Illegal search leads to unequal application of justice

About 10 years ago, when I was directing a program for prisoners being released, I accepted a man I'll call James into the program. He'd been in and out of prison for 20 years for theft to support a drug habit. Since then, as hard as he's tried, he has not found steady work beyond a car wash that won't give him enough hours to make him eligible for health insurance. But he rides a bicycle, rents a room, and asks me and the sister I live with, Roberta, for help when he needs it.

So two days ago he came by to borrow $30. He had just been robbed of $300 while he was on his way to pay his rent. A very heavy blow, but he had a paycheck coming the next day and the landlord would accept partial payment. He'd work it out.

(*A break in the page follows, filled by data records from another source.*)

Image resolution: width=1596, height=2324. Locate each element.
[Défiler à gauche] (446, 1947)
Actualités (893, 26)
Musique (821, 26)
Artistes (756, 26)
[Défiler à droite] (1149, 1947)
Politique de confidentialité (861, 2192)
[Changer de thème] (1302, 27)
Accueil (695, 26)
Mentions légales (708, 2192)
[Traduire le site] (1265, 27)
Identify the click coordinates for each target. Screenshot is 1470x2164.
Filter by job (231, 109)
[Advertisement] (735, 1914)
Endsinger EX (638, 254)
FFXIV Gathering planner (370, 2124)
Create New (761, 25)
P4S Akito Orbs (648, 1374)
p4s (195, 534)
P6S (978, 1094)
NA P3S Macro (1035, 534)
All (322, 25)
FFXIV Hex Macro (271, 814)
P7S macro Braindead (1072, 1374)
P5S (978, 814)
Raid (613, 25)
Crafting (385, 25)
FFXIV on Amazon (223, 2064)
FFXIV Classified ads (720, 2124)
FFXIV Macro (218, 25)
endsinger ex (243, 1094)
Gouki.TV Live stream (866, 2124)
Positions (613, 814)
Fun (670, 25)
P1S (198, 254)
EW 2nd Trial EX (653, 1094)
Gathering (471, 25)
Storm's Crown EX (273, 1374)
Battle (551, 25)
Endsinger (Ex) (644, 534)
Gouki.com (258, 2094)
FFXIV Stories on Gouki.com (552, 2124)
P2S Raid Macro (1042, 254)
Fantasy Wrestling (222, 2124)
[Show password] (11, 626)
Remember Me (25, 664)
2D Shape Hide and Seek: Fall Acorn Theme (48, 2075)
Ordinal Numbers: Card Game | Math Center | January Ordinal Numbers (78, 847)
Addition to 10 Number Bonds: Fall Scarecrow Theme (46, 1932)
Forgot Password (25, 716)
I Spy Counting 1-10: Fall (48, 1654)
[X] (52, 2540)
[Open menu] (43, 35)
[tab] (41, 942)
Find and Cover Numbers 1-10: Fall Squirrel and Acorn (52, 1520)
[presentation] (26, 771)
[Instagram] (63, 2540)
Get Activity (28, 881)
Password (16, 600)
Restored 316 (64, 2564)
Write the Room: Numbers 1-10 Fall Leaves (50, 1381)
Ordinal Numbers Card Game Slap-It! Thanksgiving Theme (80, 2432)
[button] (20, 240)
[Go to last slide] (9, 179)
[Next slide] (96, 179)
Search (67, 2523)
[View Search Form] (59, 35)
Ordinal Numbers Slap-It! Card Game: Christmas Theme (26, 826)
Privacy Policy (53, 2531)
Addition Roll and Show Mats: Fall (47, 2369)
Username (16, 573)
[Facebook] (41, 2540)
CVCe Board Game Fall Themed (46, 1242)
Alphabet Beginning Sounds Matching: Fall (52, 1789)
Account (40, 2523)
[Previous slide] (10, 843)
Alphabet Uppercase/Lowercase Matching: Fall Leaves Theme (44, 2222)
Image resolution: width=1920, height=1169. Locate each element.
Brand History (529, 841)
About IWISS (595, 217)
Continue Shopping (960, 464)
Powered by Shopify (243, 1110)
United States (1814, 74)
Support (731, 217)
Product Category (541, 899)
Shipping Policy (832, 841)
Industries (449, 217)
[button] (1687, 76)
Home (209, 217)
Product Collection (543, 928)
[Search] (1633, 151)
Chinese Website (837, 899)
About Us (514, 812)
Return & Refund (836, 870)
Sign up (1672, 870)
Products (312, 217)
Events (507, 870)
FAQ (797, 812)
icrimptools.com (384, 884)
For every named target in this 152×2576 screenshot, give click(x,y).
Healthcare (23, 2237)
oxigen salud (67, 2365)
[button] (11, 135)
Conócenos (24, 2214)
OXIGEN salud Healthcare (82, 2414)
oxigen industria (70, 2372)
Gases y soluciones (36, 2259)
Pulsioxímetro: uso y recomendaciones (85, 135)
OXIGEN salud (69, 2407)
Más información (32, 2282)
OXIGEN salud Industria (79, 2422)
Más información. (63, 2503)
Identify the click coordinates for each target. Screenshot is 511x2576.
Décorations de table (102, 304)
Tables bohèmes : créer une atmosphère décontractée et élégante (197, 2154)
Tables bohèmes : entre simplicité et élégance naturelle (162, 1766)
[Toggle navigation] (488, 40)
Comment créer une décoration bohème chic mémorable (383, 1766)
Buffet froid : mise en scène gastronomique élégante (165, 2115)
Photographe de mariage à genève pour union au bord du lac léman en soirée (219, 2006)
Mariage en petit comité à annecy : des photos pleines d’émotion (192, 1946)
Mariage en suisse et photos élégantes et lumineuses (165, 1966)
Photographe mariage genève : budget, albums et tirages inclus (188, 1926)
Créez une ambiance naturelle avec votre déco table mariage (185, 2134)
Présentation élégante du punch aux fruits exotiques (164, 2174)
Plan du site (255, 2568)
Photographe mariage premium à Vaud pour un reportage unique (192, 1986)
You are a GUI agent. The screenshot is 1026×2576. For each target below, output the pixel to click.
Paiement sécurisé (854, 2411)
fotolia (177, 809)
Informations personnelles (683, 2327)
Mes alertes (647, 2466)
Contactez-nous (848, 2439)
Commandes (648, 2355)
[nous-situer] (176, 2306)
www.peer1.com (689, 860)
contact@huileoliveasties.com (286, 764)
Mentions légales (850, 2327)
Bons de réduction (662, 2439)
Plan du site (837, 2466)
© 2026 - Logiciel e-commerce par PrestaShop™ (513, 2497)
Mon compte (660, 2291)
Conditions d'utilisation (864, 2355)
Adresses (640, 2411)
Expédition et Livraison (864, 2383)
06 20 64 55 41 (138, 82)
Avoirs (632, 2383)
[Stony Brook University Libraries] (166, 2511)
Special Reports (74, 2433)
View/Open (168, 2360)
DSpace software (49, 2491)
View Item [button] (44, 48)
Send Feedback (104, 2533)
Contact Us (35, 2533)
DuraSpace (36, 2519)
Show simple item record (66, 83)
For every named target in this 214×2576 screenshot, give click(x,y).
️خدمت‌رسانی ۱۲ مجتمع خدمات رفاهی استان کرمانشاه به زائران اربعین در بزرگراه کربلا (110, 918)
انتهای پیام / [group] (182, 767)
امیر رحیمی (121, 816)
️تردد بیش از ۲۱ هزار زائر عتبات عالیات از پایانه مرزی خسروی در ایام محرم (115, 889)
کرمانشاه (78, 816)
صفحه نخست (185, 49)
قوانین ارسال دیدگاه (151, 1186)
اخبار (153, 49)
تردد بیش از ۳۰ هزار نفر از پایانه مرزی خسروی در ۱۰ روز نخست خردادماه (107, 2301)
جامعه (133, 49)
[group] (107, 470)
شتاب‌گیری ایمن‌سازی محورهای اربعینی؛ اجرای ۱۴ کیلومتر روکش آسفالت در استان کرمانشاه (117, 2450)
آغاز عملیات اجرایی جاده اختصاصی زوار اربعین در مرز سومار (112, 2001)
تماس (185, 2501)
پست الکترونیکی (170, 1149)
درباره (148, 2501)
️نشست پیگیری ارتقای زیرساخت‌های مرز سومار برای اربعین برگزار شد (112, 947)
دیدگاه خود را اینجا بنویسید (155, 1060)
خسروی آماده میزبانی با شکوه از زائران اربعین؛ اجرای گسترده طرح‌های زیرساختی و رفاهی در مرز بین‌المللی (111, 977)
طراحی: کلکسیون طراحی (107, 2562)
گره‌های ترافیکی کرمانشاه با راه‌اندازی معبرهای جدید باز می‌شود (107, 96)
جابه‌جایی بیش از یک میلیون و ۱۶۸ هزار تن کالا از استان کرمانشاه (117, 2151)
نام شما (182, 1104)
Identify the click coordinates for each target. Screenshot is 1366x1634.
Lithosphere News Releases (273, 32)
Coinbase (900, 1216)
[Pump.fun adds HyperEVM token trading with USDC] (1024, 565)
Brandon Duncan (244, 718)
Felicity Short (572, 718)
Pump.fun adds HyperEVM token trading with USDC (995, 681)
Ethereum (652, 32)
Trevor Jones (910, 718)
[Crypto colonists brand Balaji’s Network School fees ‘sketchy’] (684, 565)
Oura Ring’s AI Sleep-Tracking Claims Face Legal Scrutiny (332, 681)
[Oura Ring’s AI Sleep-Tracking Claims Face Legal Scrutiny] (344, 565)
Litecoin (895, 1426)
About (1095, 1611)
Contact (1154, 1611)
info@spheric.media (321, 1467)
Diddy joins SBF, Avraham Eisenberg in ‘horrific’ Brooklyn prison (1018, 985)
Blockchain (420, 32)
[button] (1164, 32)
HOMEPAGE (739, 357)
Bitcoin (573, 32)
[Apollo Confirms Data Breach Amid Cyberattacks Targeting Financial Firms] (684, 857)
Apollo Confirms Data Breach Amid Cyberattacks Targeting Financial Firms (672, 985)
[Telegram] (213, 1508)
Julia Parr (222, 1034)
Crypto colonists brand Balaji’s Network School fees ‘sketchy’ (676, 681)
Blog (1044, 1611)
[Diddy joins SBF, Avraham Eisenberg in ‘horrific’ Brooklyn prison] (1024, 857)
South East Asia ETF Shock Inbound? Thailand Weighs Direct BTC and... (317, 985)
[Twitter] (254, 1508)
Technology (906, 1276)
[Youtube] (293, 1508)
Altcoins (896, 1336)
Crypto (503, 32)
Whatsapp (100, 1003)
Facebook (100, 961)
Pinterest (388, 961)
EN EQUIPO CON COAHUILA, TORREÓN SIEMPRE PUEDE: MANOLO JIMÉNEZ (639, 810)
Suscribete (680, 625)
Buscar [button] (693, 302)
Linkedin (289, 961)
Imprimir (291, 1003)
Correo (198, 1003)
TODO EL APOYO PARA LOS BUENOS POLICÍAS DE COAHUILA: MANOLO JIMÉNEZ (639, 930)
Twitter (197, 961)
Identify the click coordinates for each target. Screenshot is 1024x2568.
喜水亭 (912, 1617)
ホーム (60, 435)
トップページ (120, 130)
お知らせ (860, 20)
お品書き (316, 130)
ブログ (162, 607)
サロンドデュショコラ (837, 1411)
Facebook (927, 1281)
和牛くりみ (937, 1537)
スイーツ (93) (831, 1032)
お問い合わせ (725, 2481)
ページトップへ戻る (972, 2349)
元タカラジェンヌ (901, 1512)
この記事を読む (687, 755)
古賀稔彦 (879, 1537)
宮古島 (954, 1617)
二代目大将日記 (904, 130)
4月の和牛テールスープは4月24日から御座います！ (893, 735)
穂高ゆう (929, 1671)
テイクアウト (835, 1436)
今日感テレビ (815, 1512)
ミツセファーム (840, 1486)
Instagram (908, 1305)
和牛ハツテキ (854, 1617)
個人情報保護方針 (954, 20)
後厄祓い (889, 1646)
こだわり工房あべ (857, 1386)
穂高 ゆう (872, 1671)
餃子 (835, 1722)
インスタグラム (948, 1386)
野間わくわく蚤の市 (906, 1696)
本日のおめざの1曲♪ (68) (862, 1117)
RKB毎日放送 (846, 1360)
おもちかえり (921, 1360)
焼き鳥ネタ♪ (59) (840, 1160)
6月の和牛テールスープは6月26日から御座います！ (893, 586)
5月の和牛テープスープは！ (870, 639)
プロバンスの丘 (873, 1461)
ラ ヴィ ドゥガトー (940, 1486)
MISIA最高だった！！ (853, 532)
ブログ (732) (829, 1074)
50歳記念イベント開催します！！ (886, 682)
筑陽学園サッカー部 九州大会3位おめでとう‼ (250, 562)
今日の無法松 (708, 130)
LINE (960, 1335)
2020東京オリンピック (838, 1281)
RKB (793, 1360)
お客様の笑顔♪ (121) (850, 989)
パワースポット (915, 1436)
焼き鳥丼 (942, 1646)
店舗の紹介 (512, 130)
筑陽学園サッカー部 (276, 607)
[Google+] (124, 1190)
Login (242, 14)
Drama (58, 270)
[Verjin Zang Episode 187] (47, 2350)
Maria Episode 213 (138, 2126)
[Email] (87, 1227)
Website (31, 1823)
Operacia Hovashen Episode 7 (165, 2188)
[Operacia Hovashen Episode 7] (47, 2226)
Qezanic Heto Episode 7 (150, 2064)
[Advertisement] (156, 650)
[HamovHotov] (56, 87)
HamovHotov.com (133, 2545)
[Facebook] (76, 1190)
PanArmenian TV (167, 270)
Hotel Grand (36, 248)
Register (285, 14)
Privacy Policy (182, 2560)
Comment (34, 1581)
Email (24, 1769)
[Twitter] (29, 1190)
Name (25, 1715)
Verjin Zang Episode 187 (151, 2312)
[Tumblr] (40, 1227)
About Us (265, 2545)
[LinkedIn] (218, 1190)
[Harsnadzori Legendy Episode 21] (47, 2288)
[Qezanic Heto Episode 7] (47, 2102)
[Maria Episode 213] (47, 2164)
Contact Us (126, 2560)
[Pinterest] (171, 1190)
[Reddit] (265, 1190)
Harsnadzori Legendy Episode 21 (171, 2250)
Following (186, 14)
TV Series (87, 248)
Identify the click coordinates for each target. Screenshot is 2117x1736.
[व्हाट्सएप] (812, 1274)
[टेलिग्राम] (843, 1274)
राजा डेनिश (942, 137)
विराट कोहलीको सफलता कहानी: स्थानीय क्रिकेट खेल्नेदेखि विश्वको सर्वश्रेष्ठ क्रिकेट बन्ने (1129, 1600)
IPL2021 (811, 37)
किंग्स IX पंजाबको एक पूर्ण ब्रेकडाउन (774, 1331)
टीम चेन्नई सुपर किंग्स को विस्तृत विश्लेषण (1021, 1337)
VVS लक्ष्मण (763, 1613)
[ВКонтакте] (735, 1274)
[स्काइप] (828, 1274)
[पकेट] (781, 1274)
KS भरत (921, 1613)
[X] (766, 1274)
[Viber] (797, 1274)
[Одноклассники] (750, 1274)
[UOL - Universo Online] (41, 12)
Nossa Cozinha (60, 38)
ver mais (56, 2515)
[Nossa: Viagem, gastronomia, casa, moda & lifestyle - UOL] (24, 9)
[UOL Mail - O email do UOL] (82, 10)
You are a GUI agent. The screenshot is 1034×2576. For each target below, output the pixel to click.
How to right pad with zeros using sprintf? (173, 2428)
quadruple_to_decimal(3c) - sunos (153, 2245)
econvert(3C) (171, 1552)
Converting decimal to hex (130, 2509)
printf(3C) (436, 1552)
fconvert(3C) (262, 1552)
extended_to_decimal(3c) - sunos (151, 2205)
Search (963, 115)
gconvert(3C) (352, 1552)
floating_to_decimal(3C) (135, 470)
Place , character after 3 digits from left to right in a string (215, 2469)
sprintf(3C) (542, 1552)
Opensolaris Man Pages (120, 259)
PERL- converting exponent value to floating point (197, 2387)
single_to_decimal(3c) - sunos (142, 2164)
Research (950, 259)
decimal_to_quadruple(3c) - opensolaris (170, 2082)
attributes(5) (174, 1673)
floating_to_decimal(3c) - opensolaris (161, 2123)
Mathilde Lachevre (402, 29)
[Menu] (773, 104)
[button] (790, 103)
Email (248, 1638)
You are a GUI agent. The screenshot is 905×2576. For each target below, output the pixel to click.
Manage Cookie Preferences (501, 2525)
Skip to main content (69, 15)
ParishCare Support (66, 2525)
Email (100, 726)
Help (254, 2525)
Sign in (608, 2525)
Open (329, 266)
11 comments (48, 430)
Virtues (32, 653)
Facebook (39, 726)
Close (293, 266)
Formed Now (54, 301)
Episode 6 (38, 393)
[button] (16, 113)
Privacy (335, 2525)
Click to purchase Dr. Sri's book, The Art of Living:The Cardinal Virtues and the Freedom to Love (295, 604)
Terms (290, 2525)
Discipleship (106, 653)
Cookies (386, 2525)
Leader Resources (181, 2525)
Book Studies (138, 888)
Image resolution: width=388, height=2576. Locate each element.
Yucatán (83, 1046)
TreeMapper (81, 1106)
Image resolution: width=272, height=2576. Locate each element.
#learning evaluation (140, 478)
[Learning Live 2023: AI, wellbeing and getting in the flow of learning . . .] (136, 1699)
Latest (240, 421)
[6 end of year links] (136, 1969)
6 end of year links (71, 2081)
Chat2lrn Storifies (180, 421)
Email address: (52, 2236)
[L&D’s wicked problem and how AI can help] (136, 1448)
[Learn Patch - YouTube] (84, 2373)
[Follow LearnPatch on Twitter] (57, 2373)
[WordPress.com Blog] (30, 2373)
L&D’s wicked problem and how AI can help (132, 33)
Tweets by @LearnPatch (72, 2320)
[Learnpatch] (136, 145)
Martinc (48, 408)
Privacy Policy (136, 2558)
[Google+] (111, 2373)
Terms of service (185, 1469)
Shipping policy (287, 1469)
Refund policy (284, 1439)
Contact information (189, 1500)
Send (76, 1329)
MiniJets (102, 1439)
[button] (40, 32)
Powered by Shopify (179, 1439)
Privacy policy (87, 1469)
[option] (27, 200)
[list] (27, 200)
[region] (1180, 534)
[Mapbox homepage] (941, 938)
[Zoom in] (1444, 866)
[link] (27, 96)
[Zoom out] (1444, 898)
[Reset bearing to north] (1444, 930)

The hard part was how he had been treated by the police when he reported the robbery. He told us it was a man and a woman and the woman held the gun. He said he'd never heard of that. They left and he got out of that neighborhood and called 911. To his surprise, the office who answered the call insisted on searching him and, in his backpack, found a pipe. He told James he could not file the robbery report unless he brought James into the police station and charged him with possessing drug paraphernalia and tested the pipe for marijuana and cocaine. Did James want to go ahead and file and robbery report or let it go?

Of course James said no, he would not file the robbery report.

This is such a violation of James' civil and legal rights -- with no recourse. It was an illegal search but that wouldn't be the policeman's story. The circuit attorney isn't prosecuting drug paraphernalia these days, but a charge and attending warrant would stay open for a year or more. The robbery should be put on record. James' account should go into the statistics. But who wants to spend a night in lock-up with an uncertain outcome, charged by a cop who has nothing but disdain for you?

And James' experience is an ordinary one for black citizens.